"He paid for the damage to the window."
Translation:Li pagis por la damaĝo al la fenestro.
The sentence is not about an action to the window, it's about damage with this preposition used to describe the location of damage. Things can become damaged without movement. I don't think you can do damage in a direction, except in RPG games where they use the word in a countable sense.
So I think the choice of 'to' in English for this situation is reasonably arbitrary and isn't about movement. Prepositions don't always map neatly from one language to another (e.g. por / pro / kontraŭ can be used in ways that 'for' would be used in English), so maybe something else is better here?

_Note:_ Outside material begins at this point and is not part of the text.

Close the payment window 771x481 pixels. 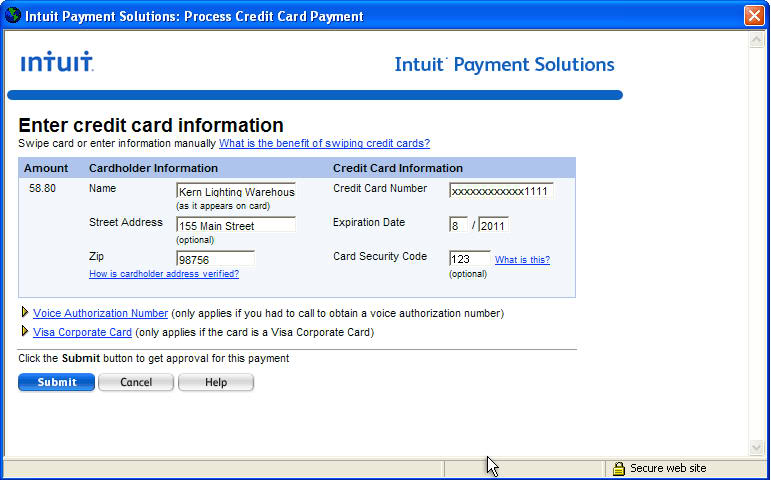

Oddly enough, in the two other sentences you gave above, I would always use 'to' and not 'of' or 'on' in English. 'damage of the window' would imply the damage that the window did to something else, and 'damage on the window' - damage is abstract; you can't pick it up or scrape it off, and doesn't sit literally atop or inside the window (as 'on' implies): it's inherent to the window.
Yes, « the choice of 'to' in English for this situation is reasonably arbitrary ». This exists in all languages. Sometimes there is no good preposition, so one use a preposition which seems good. If you use « al / de / por / pro / kontraŭ / je » between damaĝo and fenestro, I always understand.
The 2 other sentences I gave are OK en Eo, but KO en English.